As many of us know, there has been a real issue with getting skilled trade positions filled for quite some time now.  Not that long ago our children were learning trade jobs in school with welding, cooking, woodworking, mechanics, and other classes that focused on those skills.  There was a huge shift with going away from “blue collar” jobs and focusing more on technology and professional careers instead. That focus was not created by just the school curriculums, but parents as well.  College is the first thing that is discussed with children without exploring all other possibilities. 

We can’t blame the parents for this thought.  As a parent myself with a college student, I want what is best for her.  I also have been trained to think that college is the way to go, and that it is the best decision for everyone.  After taking a closer look into this way of thinking, I discovered that 70% of college students in the US end up with $30,000-$40,000 debt the moment they graduate.  That is only after a bachelor’s degree, not including any other post schooling such as master’s degree or PhD. Now they have added pressure of finding a job as soon as possible to help pay for this debt.  A large percentage of graduates from a four-year college do not attain a position that can help with this.  Most of the jobs they are qualified for are the same jobs that can be attained by a person with just a high school degree.  Not what we as parents want to hear. That is a lot of time and money invested towards something that does not have a great return on investment in the beginning.  

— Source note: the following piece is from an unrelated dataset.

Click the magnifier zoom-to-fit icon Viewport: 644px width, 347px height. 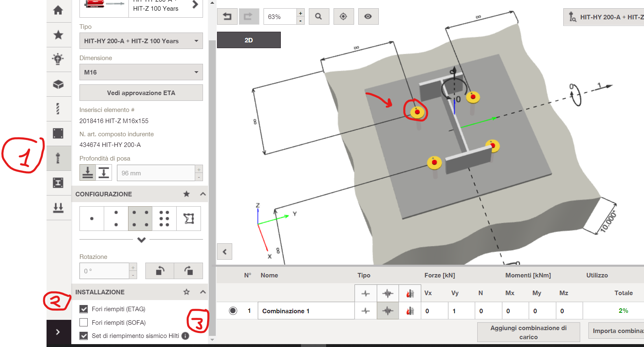click(x=319, y=16)
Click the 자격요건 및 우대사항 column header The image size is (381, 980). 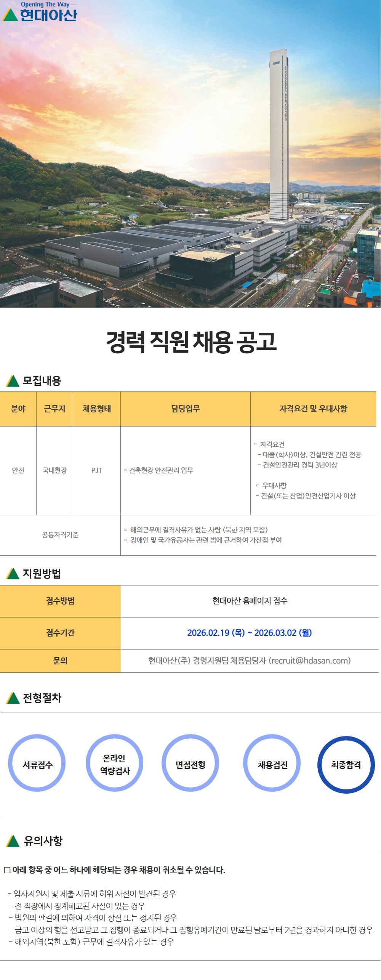(x=313, y=409)
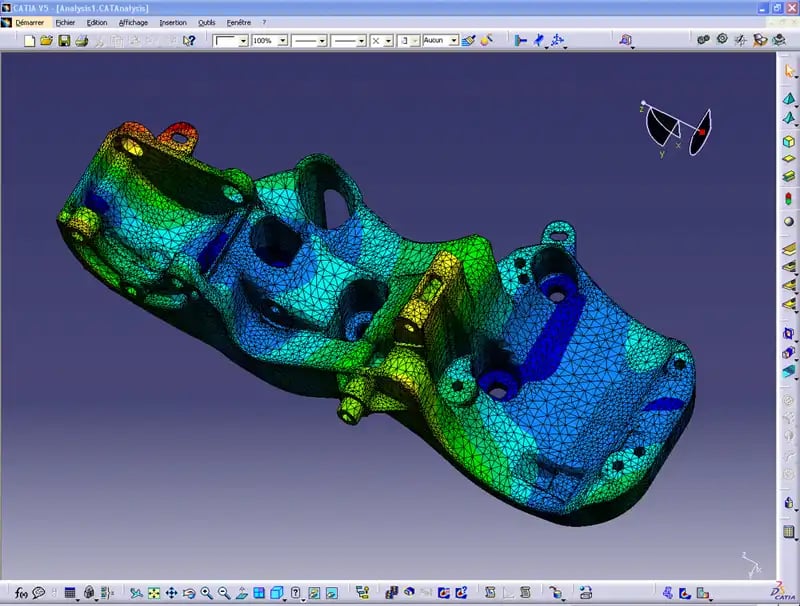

There is a shortage of skilled trade workers everywhere.  Living in Ohio, we are not seeing anything different. The baby boomers that filled a lot of these positions are retiring.  Many small businesses that fuel our economy are having a problem finding qualified workers that have the skills that are required to fill these positions.  So why not investigate what it will take for young high school graduates to be able to help fill these jobs? There are a lot of benefits to this, and I was surprised myself with what I learned.

Skilled trade jobs pay very well.  Better than what I had imagined. The average yearly salary in the first year is $55,000.  According to a study, it showed that there are 30 million jobs in the US that pay that in the first year, and you do not need a traditional college degree in order to be qualified for those jobs.  Take for example, carpenters, one of the top available positions in the remodeling industry. According to payscale.com, carpenters in the U.S. bring in on average $19.64 per hour, and can reach as much as $72,000 a year. Another example is computer aided drafting and design. Mechanical designers trained in CADD make an average of $57,000 a year. And cabinet makers earn about $37,000 a year. Trades such as electricians, plumbers and welders can expect to earn even higher salaries.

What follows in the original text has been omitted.